### Task list:
1) Answer each question from the fabrication passage, one line per answer, labeled to match.
(a) What is the substrate 101 immersed in to remove the diffusion preventing layer 503?
(b) What serves as a mask while that layer is removed?
(c) How is the patterning of the mask 506 performed?
2) Using the fabrication passage, explain in one to three sentences why the diffusion preventing layer 503 becomes exposed.
3) Write the next part of the fabrication passage, picking up after its final sentence.

### Passage:
According to this process, the diffusion preventing layer 503 is
exposed since the surface layer of the electrode layers 202 and 203
as well as the conductive layer 504 for plating are removed. Next,
the diffusion preventing layer 503 is removed by immersing the
substrate 101 in a hydrogen peroxide etchant. At this time, the
electrode layers 202 and 203 serve as a mask. According to the
processes above, the electrode layers 202 and 203 are formed on the
third face 104 of the substrate 101 as illustrated in FIG. 5F.
[0055] Next, as illustrated in FIG. 5G, the entire surface of the
second face 103 is coated with photoresist by spin coating, slit
coating, spray coating, or the like. Then, an opening of a through
hole portion 109 which is to be the second supply port portion as a
portion of the supply port 303 is formed. The opening is formed by
patterning a mask 506. The patterning is performed by exposure and
development of photoresist using photolithography.

### Recorded information:
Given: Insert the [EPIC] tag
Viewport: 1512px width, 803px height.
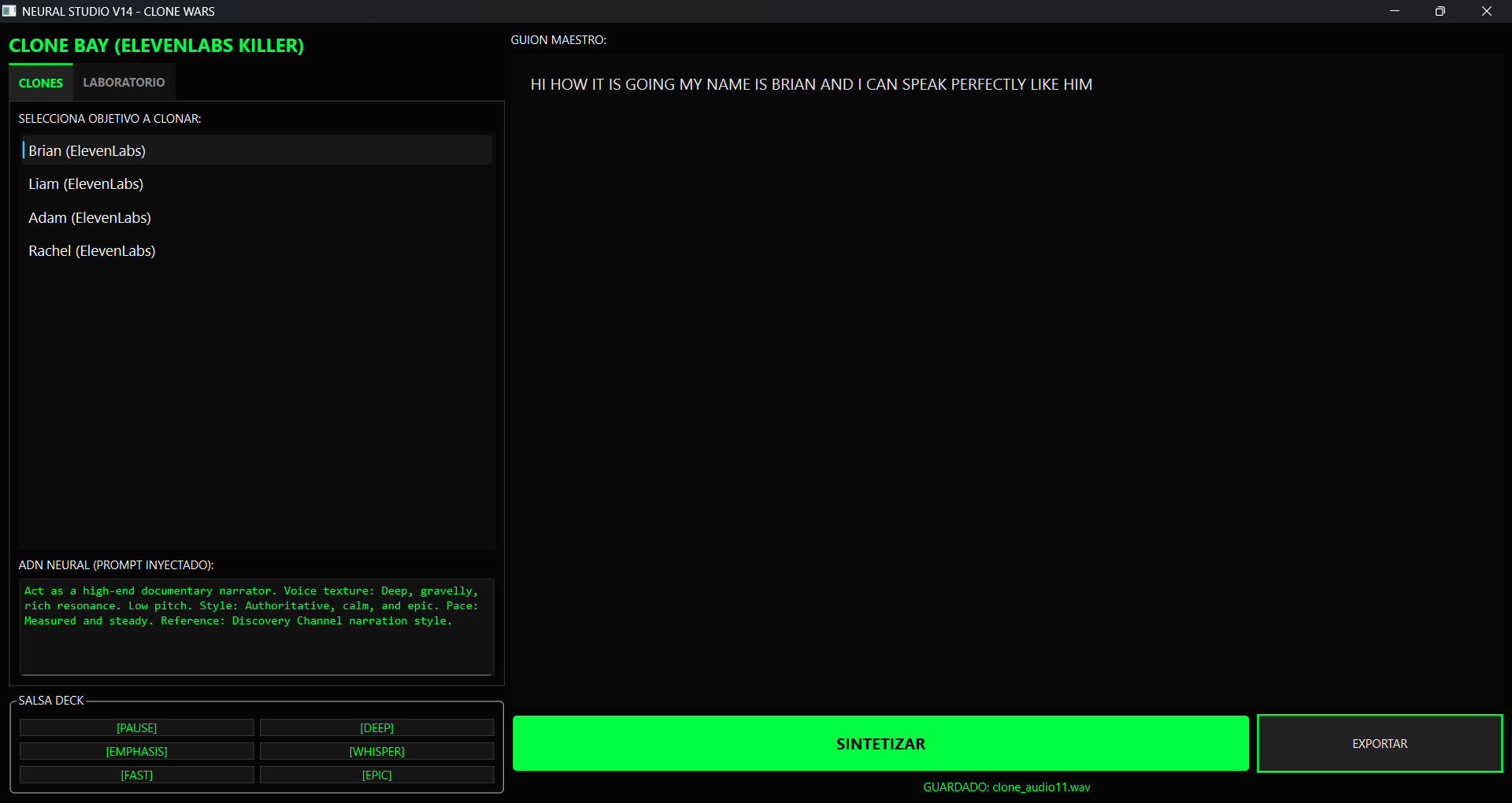Looking at the screenshot, I should pyautogui.click(x=376, y=775).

### Task results:
1)
(a) A hydrogen peroxide etchant.
(b) The electrode layers 202 and 203.
(c) By exposure and development of photoresist using photolithography.

2) The diffusion preventing layer 503 is exposed because the surface layer of the electrode layers 202 and 203 and the conductive layer 504 for plating have been removed.

3)
[0056] Next, as illustrated in FIG. 5H, the through hole portion
109 is formed by etching the third face 104 of the substrate 101 by
deep RIE such as the Bosch process. The through hole portion 109 is
used as the second supply port portion that penetrates the third
face 104 and the first face 102 of the substrate 101. According to
the above-described processes, the supply port 303 for supplying
ink and including the second recessed portion 106 and the through
hole portion 109 is formed.
[0057] The opening area of the second recessed portion 106 is
larger compared to the opening area of the through hole portion 109
so as to ensure the supply of ink. Since the etching speed of the
through hole of the through-hole electrode 205 and the etching
speed of the through hole portion 109 of the supply port 303 may be
different, they are etched by different processes appropriate for
their etching conditions. However, as illustrated in FIG. 6, the
through hole of the through-hole electrode 205 and the through hole
portion 109 of the supply port 303 can be collectively formed at
desired positions in a single process by patterning the mask 502
and by dry etching the through hole of the through-hole electrode
205 and the through hole portion 109. By etching the through hole
of the through-hole electrode 205 and the through hole portion 109
of the supply port 303 at the same time, the number of the
necessary processes can be reduced. This contributes to reducing
the manufacturing cost of the head substrate.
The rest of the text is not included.